Molto si parla dei costi dell’Open Access in relazione alle due vie, quella verde e quella d’oro, tuttavia poco si è esplorato il tema dei costi interni o nascosti e dei costi complessivi di queste due modalità di disseminazione della ricerca che pure, in una fase di transizione, devono essere tenuti in conto.

Alcuni ricercatori inglesi insieme a Research Consulting Limited da tempo seguono queste tematiche e hanno riportato in JASIST i risultati di una indagine volta a censire i costi effettivi dell’Open Access, comprensivi anche dei costi amministrativi (ore uomo e costi del personale e delle attività collaterali svolte).

In particolare lo studio è stato stimolato da una analisi degli effetti della politica dei Research Councils UK che sono favorevoli alla via d’oro, messi in relazione con quelli relativi alla via verde, sostenuta da HEFCE.

Lo studio non si sofferma sui vantaggi dell’accesso aperto, ma su aspetti più gestionali che però devono essere considerati nel momento in cui si avvia una policy di Open Access. Quale che ne siano le caratteristiche e l’estensione nella applicazione.

L’analisi è stata condotta su 29 istituzioni attraverso un questionario integrato da dati di pubblico dominio.

Le 29 istituzioni rappresentano il 46% del finanziamento per il gold Open Access e un totale di 7.7. milioni di sterline destinate all’Open Access gold per il 2013.

Per entrambe le modalità (green e gold) sono stati considerati i tempi di processamento, i tempi legati alla implementazione della policy e i relativi costi compresi i costi di advocacy e promozione.

Nei costi per l’Open Access gold si è tenuto conto delle APC e dei costi di deposito.

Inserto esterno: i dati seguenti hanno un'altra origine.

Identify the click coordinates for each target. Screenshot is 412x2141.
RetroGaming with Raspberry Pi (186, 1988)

I risultati dello studio riportano per la gold road un costo di 136 minuti per articolo e 88 sterline, per la green road un costo di 48 minuti e 36 sterline, per il green Open Access si calcolano dunque costi di gestione che sono meno della metà rispetto al gold. I costi calcolati sulla base delle dichiarazioni delle 29 istituzioni vengono poi scalati sugli articoli finanziati da RCUK per il 2013/14 (10.000), sulla metà degli articoli pubblicati in UK nello stesso arco temporale (70.000) e sulla totalità degli articoli (140000) e vengono analizzati i potenziali ambiti di riduzione delle inefficienze.

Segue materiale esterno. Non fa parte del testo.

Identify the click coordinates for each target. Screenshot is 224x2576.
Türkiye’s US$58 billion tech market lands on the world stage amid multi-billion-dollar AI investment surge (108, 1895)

Pur riconoscendo l’importanza per le istituzioni di ricerca britanniche di una politica di Open Access, lo studio non nasconde i costi complessivi, destinati a rimanere invariati nel breve termine. Indaga sui possibili risparmi e fornisce una base su cui sviluppare nuovi studi anche al di là del sistema britannico per capire come si modificheranno a medio termine i costi di applicazione delle policy di Open Access.